Commenta

Duecento amici
in preghiera per Gabry
E lei esce dal coma

gabry-listone_ev

Le luci spente, anche quelle delle comete più vicine all’Albero di Natale di piazza Garibaldi, la giostrina dei cavalli vicino all’edicola storica che smette di girare, dieci minuti di grande compostezza. E dieci Ave Maria, che la famiglia ha espressamente richiesto agli amici di Gabriela, la 27enne casalese che lotta nel reparto Rianimazione dell’ospedale Maggiore di Parma, dopo il frontale che, il 1° dicembre, ha costretto i medici a tenerla in coma farmacologico.
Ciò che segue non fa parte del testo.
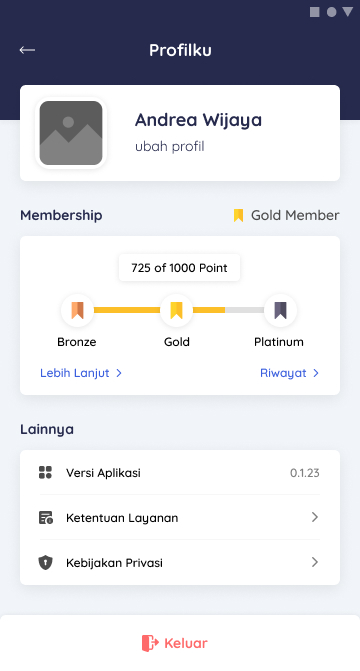360x671 pixels.
Task: Expand Kebijakan Privasi with its chevron
Action: [315, 562]
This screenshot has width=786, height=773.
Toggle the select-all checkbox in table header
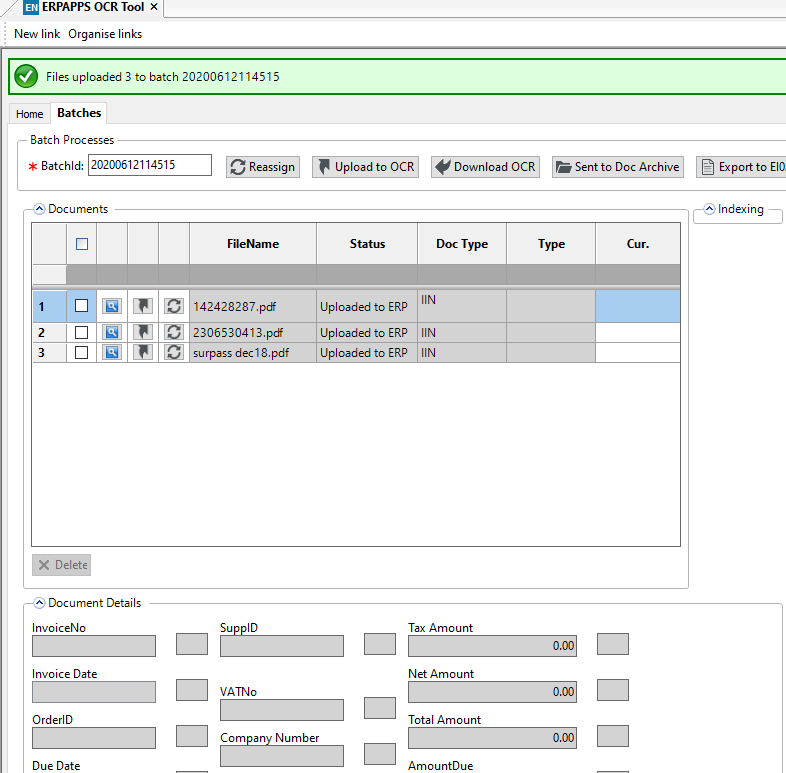point(82,243)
Una piccola cerimonia particolarmente suggestiva, che ha raccolto tra le 19 e le 19.10 di martedì quasi 200 persone tra amici, parenti o anche semplici conoscenti che hanno voluto manifestare vicinanza ai genitori e alla sorella di Gabriela, riunendosi sul Listone di piazza Garibaldi. Un momento che ha avvicinato gente comune e politici, di maggioranza e di minoranza, oltre al parroco don Alberto Franzini, che al termine dei dieci minuti di silenzio ha chiesto che tutti recitassero dieci Ave Maria, prima di sciogliere l’assemblea in un lungo applauso. Le luminarie di piazza Garibaldi sono state spente appositamente dalla Pro Loco per l’occasione e qualche curioso ha chiesto cosa stesse succedendo, ricevendo le pazienti spiegazioni, rigorosamente sotto voce per non interrompere l’atmosfera composta.

Dopo il saluto, le 200 persone in piazza se ne sono potute andare pervase di ottimismo: uno dei parenti ha infatti riferito che Gabriela ha aperto gli occhi, è uscita dal coma indotto, ha risposto alle prime sollecitazioni dei medici e ha pure pronunciato qualche parola. Dopo oltre due settimane di buio è questa la luce più bella giunta da Parma. Nessuno si sbilancia, molti continuano a pregare: e la catena umana che alla recita delle Ave Maria si è presa per mano, recitando la propria richiesta di aiuto indirizzata molto in Alto, è idealmente arrivata fino a Parma, in quella stanza d’ospedale. Un momento commovente, che da martedì sera ha un motivo in più per proseguire: la speranza.